* SOURCE RECORDS *
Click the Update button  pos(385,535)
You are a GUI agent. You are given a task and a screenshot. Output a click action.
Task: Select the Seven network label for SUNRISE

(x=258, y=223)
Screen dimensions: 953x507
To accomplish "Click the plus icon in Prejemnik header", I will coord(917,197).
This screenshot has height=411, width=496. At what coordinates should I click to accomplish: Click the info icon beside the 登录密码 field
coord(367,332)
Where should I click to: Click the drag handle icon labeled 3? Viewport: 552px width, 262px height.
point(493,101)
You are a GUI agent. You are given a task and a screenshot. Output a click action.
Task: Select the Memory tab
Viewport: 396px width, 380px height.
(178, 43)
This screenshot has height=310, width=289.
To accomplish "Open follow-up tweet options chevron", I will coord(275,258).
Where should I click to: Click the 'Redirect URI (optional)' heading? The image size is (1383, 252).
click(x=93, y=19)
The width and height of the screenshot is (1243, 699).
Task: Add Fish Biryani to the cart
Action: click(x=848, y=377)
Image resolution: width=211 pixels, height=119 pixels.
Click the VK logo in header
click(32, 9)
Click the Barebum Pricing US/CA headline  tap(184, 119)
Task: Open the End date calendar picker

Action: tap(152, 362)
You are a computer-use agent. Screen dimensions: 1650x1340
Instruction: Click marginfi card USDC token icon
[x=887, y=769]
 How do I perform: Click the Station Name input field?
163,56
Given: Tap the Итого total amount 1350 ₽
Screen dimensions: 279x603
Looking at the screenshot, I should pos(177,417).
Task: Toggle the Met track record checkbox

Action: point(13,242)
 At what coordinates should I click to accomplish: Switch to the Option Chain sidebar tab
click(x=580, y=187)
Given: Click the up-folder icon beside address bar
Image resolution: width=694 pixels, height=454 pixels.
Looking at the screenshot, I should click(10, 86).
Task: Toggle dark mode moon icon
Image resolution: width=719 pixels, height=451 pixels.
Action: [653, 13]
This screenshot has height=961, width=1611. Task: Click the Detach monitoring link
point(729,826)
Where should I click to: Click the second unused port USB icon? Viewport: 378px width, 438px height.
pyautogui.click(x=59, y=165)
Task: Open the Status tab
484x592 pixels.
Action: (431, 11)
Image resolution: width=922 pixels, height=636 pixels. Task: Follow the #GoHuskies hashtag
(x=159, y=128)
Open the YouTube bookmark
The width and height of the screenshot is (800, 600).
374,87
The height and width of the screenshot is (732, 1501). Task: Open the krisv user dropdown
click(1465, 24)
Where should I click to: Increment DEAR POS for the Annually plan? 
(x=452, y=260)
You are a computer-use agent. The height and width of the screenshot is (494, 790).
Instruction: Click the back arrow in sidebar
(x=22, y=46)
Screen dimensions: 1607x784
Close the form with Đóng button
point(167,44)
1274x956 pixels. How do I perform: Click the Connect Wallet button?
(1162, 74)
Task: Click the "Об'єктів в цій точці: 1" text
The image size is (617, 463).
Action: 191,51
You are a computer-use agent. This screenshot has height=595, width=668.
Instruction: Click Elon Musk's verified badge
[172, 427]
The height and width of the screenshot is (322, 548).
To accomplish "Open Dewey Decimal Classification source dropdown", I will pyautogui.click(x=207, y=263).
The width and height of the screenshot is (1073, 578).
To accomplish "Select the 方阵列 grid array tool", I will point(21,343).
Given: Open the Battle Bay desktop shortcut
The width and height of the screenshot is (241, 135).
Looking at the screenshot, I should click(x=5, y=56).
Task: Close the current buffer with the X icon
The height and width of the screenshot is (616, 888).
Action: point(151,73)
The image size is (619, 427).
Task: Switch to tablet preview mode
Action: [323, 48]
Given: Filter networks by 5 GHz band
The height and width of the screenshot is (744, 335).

* EXERCISE INSTRUCTIONS *
Copy all of the records above again, swapping "GUI agent" for "screen assistant" wherever it appears and leaving everything else the same.

* SOLUTION TO THIS EXERCISE *
Click the Update button  pos(385,535)
You are a screen assistant. You are given a task and a screenshot. Output a click action.
Task: Select the Seven network label for SUNRISE

(x=258, y=223)
Screen dimensions: 953x507
To accomplish "Click the plus icon in Prejemnik header", I will coord(917,197).
This screenshot has height=411, width=496. At what coordinates should I click to accomplish: Click the info icon beside the 登录密码 field
coord(367,332)
Where should I click to: Click the drag handle icon labeled 3? Viewport: 552px width, 262px height.
point(493,101)
You are a screen assistant. You are given a task and a screenshot. Output a click action.
Task: Select the Memory tab
Viewport: 396px width, 380px height.
(178, 43)
This screenshot has height=310, width=289.
To accomplish "Open follow-up tweet options chevron", I will coord(275,258).
Where should I click to: Click the 'Redirect URI (optional)' heading? The image size is (1383, 252).
click(x=93, y=19)
The width and height of the screenshot is (1243, 699).
Task: Add Fish Biryani to the cart
Action: click(x=848, y=377)
Image resolution: width=211 pixels, height=119 pixels.
Click the VK logo in header
click(32, 9)
Click the Barebum Pricing US/CA headline  tap(184, 119)
Task: Open the End date calendar picker

Action: tap(152, 362)
You are a computer-use agent. Screen dimensions: 1650x1340
Instruction: Click marginfi card USDC token icon
[x=887, y=769]
 How do I perform: Click the Station Name input field?
163,56
Given: Tap the Итого total amount 1350 ₽
Screen dimensions: 279x603
Looking at the screenshot, I should pos(177,417).
Task: Toggle the Met track record checkbox

Action: point(13,242)
 At what coordinates should I click to accomplish: Switch to the Option Chain sidebar tab
click(x=580, y=187)
Given: Click the up-folder icon beside address bar
Image resolution: width=694 pixels, height=454 pixels.
Looking at the screenshot, I should click(10, 86).
Task: Toggle dark mode moon icon
Image resolution: width=719 pixels, height=451 pixels.
Action: [653, 13]
This screenshot has height=961, width=1611. Task: Click the Detach monitoring link
point(729,826)
Where should I click to: Click the second unused port USB icon? Viewport: 378px width, 438px height.
pyautogui.click(x=59, y=165)
Task: Open the Status tab
484x592 pixels.
Action: (431, 11)
Image resolution: width=922 pixels, height=636 pixels. Task: Follow the #GoHuskies hashtag
(x=159, y=128)
Open the YouTube bookmark
The width and height of the screenshot is (800, 600).
374,87
The height and width of the screenshot is (732, 1501). Task: Open the krisv user dropdown
click(1465, 24)
Where should I click to: Increment DEAR POS for the Annually plan? 
(x=452, y=260)
You are a computer-use agent. The height and width of the screenshot is (494, 790).
Instruction: Click the back arrow in sidebar
(x=22, y=46)
Screen dimensions: 1607x784
Close the form with Đóng button
point(167,44)
1274x956 pixels. How do I perform: Click the Connect Wallet button?
(1162, 74)
Task: Click the "Об'єктів в цій точці: 1" text
The image size is (617, 463).
Action: 191,51
You are a computer-use agent. This screenshot has height=595, width=668.
Instruction: Click Elon Musk's verified badge
[172, 427]
The height and width of the screenshot is (322, 548).
To accomplish "Open Dewey Decimal Classification source dropdown", I will pyautogui.click(x=207, y=263).
The width and height of the screenshot is (1073, 578).
To accomplish "Select the 方阵列 grid array tool", I will point(21,343).
Given: Open the Battle Bay desktop shortcut
The width and height of the screenshot is (241, 135).
Looking at the screenshot, I should click(x=5, y=56).
Task: Close the current buffer with the X icon
The height and width of the screenshot is (616, 888).
Action: point(151,73)
The image size is (619, 427).
Task: Switch to tablet preview mode
Action: [323, 48]
Given: Filter networks by 5 GHz band
The height and width of the screenshot is (744, 335).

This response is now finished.